-- Given records follows --

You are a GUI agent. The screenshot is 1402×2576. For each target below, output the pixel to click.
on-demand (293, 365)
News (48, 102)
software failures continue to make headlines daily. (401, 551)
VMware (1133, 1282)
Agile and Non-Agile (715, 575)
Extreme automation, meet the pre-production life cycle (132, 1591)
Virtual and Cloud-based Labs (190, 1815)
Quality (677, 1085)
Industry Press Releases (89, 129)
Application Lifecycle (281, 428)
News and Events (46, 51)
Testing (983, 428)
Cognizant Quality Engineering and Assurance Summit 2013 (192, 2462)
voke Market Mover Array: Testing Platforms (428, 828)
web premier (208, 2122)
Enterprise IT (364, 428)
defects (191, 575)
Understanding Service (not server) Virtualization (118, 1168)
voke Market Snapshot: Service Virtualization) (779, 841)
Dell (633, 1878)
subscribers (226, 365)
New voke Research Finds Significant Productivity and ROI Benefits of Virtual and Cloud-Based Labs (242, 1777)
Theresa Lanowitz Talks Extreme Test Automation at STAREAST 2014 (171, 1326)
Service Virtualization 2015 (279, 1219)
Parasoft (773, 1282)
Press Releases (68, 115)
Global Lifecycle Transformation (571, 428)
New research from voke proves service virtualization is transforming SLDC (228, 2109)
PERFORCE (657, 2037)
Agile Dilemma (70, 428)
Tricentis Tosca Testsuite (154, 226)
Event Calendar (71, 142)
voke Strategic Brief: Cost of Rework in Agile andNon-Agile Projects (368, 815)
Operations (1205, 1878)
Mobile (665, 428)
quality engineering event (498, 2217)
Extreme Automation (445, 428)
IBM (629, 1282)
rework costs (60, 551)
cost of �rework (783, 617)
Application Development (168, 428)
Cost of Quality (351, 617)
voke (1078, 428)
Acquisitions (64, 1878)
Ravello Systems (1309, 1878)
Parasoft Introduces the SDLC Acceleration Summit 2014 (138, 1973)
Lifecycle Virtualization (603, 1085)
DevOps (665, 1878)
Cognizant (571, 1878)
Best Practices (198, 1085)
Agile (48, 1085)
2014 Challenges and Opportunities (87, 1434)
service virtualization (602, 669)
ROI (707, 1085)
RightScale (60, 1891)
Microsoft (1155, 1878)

-- Given records concluded --

[About this task] Nothing above should be left out. Print all the records exactly.

[Result for this task]
You are a GUI agent. The screenshot is 1402×2576. For each target below, output the pixel to click.
on-demand (293, 365)
News (48, 102)
software failures continue to make headlines daily. (401, 551)
VMware (1133, 1282)
Agile and Non-Agile (715, 575)
Extreme automation, meet the pre-production life cycle (132, 1591)
Virtual and Cloud-based Labs (190, 1815)
Quality (677, 1085)
Industry Press Releases (89, 129)
Application Lifecycle (281, 428)
News and Events (46, 51)
Testing (983, 428)
Cognizant Quality Engineering and Assurance Summit 2013 (192, 2462)
voke Market Mover Array: Testing Platforms (428, 828)
web premier (208, 2122)
Enterprise IT (364, 428)
defects (191, 575)
Understanding Service (not server) Virtualization (118, 1168)
voke Market Snapshot: Service Virtualization) (779, 841)
Dell (633, 1878)
subscribers (226, 365)
New voke Research Finds Significant Productivity and ROI Benefits of Virtual and Cloud-Based Labs (242, 1777)
Theresa Lanowitz Talks Extreme Test Automation at STAREAST 2014 (171, 1326)
Service Virtualization 2015 (279, 1219)
Parasoft (773, 1282)
Press Releases (68, 115)
Global Lifecycle Transformation (571, 428)
New research from voke proves service virtualization is transforming SLDC (228, 2109)
PERFORCE (657, 2037)
Agile Dilemma (70, 428)
Tricentis Tosca Testsuite (154, 226)
Event Calendar (71, 142)
voke Strategic Brief: Cost of Rework in Agile andNon-Agile Projects (368, 815)
Operations (1205, 1878)
Mobile (665, 428)
quality engineering event (498, 2217)
Extreme Automation (445, 428)
IBM (629, 1282)
rework costs (60, 551)
cost of �rework (783, 617)
Application Development (168, 428)
Cost of Quality (351, 617)
voke (1078, 428)
Acquisitions (64, 1878)
Ravello Systems (1309, 1878)
Parasoft Introduces the SDLC Acceleration Summit 2014 (138, 1973)
Lifecycle Virtualization (603, 1085)
DevOps (665, 1878)
Cognizant (571, 1878)
Best Practices (198, 1085)
Agile (48, 1085)
2014 Challenges and Opportunities (87, 1434)
service virtualization (602, 669)
ROI (707, 1085)
RightScale (60, 1891)
Microsoft (1155, 1878)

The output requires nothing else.